A lo largo de la historia del planeta enano Ceres, han sido importantes los movimientos de contracción y no solo los de extensión como se pensaba hasta ahora, ya que, según una investigación multinstitucional en la que ha participado la Universidad de Cádiz (UCA) y que está liderada por la Universidad Complutense de Madrid (UCM), ambas en España, se ha demostrado la existencia de fallas inversas en este objeto.

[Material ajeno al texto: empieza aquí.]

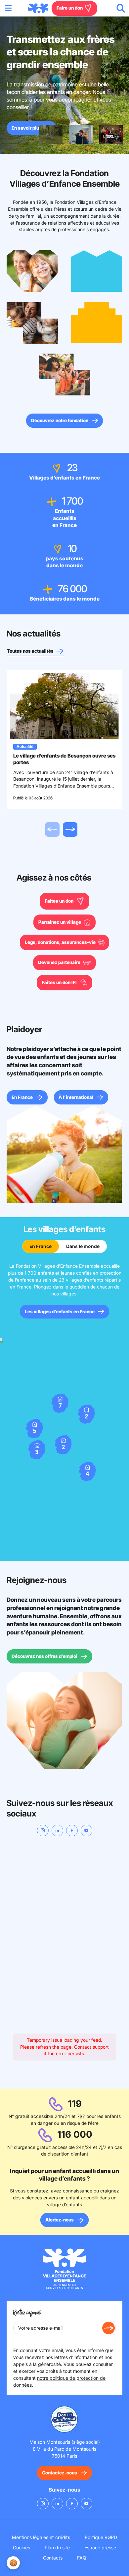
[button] (36, 1449)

Ceres, de cerca de mil kilómetros de diámetro entre las órbitas de Marte y Júpiter, es un cuerpo híbrido de hielo y roca que alberga un océano interno de agua líquida. Como esta, al congelarse se expande, se había dado por hecho que el enfriamiento progresivo de Ceres había causado extensión de la superficie como proceso de deformación predominante en su historia.

Las fallas inversas se producen por contracción de las capas superiores de un planeta. El hallazgo de estas aquí “implica que la contracción debida a la diferenciación de Ceres -separación del material por distintos tipos de composición- y al enfriamiento de las rocas han dominado los cambios de volumen de este planeta enano en algunas fases de su historia, aunque actualmente parece que la extensión es más importante”, como explica Javier Ruiz Pérez, primer autor del trabajo e investigador del departamento de Geodinámica, Estratigrafía y Paleontología de la UCM.

Además de la universidad madrileña, en este estudio publicado en Nature Astronomy, también han participado la Universidad de Cádiz, el Instituto de Ciencias de la Tierra ‘Jaume Almera’ (ICTJA-CSIC) y el Centro Europeo de Astronomía Espacial.

“Las fallas inversas que hemos localizado en la superficie de Ceres indican que este cuerpo es más complejo de lo esperado, ya que presenta rasgos intermedios entre satélite helado y planeta rocoso”, como afirma Isabel Egea González, profesora del departamento de Física Aplicada de la Universidad de Cádiz e investigadora implicada en este importante trabajo.